The main reason for the price increase has been a steady rise in demand, caused by population growth coupled with the ongoing development of agribusiness in Asia and Africa, where fertilizer use has reached unprecedented levels. Added to this, potash purchasers are experiencing a period of limited increases in supply (which is largely based in China, Russia, Belarus, and Canada), and as a result have seen prices shoot up by 25% in the last year, to more than $350 a ton.
Fertilizer manufacturers are additionally concerned by news that agrichemical insiders are predicting further price increases as the current supply/demand trend is set to continue. As BHP, one of the world’s largest extractors of commodities, stated in its half-year report in February 2019, that, “We expect annual [potash] demand growth of between 2%-and-3% over the next decade, resulting in demand exceeding available supply from existing and forthcoming capacity by the mid-to-late 2020s.”

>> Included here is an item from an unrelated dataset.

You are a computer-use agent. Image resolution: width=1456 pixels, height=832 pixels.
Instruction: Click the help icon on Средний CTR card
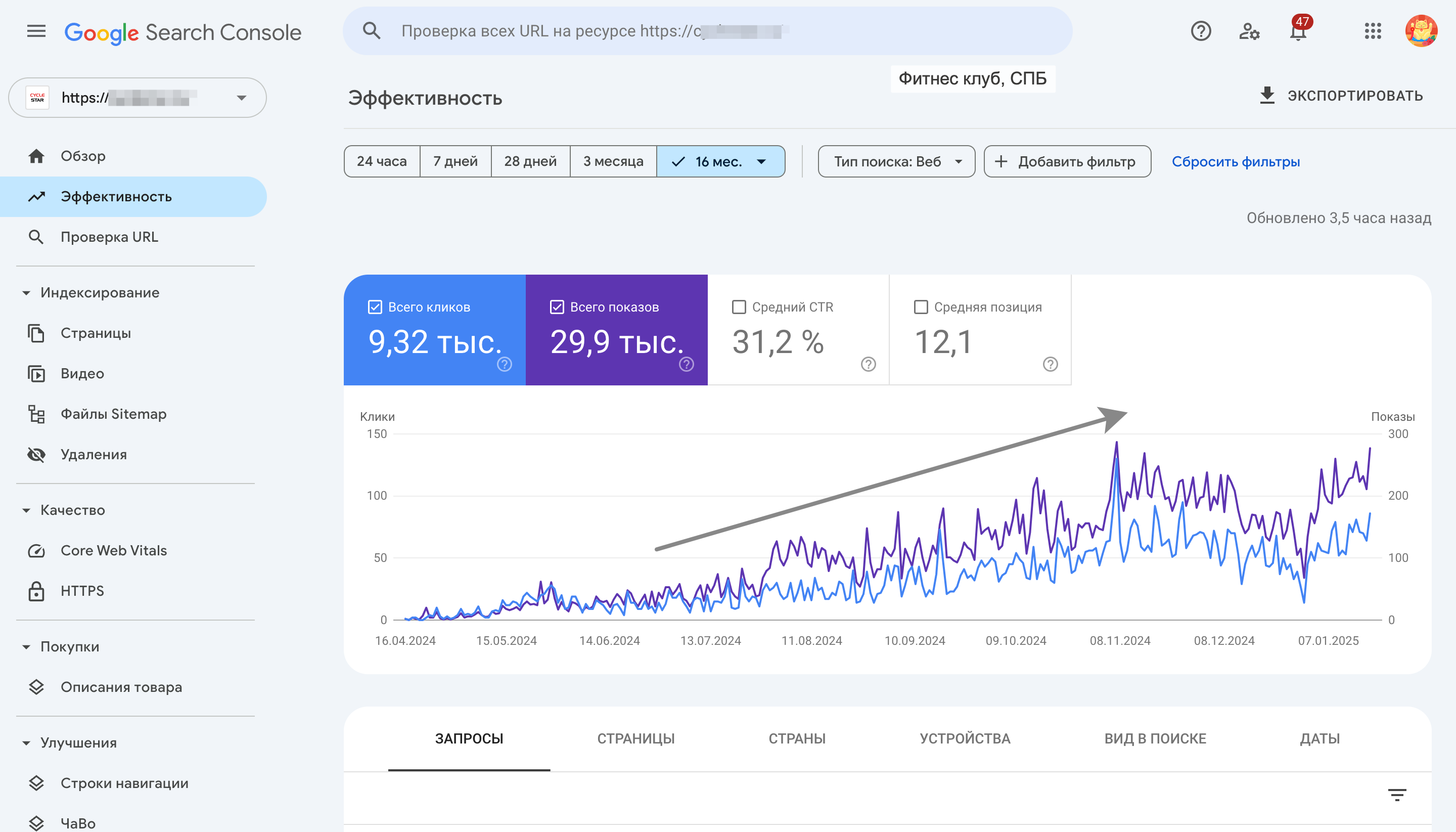click(868, 364)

In response, potash extractors are developing numerous mines that are hoping to cash in on the increase, as this list shows;
In Australia, the AUS$216m Beyondie project of Kalium Lakes recently passed a major hurdle when Western Australia’s environmental watchdog approved the start of extraction.
Meanwhile, financial backing has also been secured, with news reports stating that, “Last week the company said it had lined up private equity player Greenstone Resources to invest $20.8 million for a 19.99 per cent stake in the company. [While] Kalium has already secured $74 million in project debt funding from the Northern Australia Infrastructure Facility and a $102 million loan from Germany’s KFW/Euler Hermes.”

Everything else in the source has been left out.